[Exercise description]: The answer is a stretch of the material below, returned exactly: the line containing "Deny (1320, 2315)", the line containing "SHOP [menuitem] (480, 98)", and all lines between.

[Records supplied]:
╭──

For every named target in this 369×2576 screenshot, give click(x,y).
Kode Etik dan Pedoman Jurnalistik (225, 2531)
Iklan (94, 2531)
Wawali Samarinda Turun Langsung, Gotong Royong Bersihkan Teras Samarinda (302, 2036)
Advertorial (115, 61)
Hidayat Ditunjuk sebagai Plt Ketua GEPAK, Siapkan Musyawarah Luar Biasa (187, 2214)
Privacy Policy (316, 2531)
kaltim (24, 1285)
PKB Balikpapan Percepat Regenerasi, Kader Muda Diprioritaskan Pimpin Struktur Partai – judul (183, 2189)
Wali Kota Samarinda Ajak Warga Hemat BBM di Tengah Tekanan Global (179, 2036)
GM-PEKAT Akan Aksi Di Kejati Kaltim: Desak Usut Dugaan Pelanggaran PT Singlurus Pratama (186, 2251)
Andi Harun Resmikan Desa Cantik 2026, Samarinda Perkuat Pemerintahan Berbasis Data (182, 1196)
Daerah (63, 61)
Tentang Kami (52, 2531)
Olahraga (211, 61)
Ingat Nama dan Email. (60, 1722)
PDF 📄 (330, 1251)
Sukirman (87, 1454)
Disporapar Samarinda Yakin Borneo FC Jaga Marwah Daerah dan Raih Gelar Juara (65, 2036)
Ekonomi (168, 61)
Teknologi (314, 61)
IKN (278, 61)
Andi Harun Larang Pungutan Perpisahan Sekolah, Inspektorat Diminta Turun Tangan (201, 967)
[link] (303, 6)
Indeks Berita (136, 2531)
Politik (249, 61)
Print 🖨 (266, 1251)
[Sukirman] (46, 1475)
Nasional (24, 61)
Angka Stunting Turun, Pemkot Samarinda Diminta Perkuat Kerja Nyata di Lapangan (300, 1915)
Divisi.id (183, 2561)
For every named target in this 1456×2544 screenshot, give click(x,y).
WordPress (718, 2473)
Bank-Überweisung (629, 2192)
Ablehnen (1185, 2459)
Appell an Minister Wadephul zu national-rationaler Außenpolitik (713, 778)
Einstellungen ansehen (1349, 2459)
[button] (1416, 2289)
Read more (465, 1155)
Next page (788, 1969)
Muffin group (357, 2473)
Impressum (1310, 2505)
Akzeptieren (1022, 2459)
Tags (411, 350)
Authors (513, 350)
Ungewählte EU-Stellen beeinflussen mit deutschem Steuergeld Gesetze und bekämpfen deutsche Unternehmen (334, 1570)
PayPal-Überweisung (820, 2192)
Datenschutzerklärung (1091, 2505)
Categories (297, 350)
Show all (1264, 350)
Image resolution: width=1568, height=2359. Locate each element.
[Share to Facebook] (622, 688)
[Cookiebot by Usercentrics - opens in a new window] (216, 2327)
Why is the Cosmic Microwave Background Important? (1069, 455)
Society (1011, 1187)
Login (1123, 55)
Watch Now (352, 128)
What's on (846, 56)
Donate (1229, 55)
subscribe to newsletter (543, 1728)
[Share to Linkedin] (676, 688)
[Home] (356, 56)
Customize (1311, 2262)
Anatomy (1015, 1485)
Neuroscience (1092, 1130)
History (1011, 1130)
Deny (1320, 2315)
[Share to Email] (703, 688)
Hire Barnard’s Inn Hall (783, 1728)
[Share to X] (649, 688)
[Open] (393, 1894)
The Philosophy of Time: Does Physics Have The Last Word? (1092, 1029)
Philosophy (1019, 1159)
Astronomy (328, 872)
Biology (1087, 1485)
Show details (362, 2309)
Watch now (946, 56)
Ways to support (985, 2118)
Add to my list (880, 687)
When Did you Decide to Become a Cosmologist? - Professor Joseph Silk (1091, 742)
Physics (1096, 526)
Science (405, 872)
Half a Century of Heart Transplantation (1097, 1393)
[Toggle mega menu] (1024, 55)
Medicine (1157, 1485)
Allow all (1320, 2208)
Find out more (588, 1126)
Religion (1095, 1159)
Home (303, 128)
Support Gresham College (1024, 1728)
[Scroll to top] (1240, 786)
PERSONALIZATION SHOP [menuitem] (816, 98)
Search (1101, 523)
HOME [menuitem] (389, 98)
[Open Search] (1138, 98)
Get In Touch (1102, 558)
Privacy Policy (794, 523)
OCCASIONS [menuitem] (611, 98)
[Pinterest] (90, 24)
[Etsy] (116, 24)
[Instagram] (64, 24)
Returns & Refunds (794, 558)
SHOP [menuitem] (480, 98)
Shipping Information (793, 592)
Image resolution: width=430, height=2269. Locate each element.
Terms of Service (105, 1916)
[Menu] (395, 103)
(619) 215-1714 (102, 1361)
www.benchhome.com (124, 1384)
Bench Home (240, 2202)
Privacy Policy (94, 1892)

╰──

[Answer area]:
Deny (1320, 2315)
[Share to Email] (703, 688)
Hire Barnard’s Inn Hall (783, 1728)
[Share to X] (649, 688)
[Open] (393, 1894)
The Philosophy of Time: Does Physics Have The Last Word? (1092, 1029)
Philosophy (1019, 1159)
Astronomy (328, 872)
Biology (1087, 1485)
Show details (362, 2309)
Watch now (946, 56)
Ways to support (985, 2118)
Add to my list (880, 687)
When Did you Decide to Become a Cosmologist? - Professor Joseph Silk (1091, 742)
Physics (1096, 526)
Science (405, 872)
Half a Century of Heart Transplantation (1097, 1393)
[Toggle mega menu] (1024, 55)
Medicine (1157, 1485)
Allow all (1320, 2208)
Find out more (588, 1126)
Religion (1095, 1159)
Home (303, 128)
Support Gresham College (1024, 1728)
[Scroll to top] (1240, 786)
PERSONALIZATION SHOP [menuitem] (816, 98)
Search (1101, 523)
HOME [menuitem] (389, 98)
[Open Search] (1138, 98)
Get In Touch (1102, 558)
Privacy Policy (794, 523)
OCCASIONS [menuitem] (611, 98)
[Pinterest] (90, 24)
[Etsy] (116, 24)
[Instagram] (64, 24)
Returns & Refunds (794, 558)
SHOP [menuitem] (480, 98)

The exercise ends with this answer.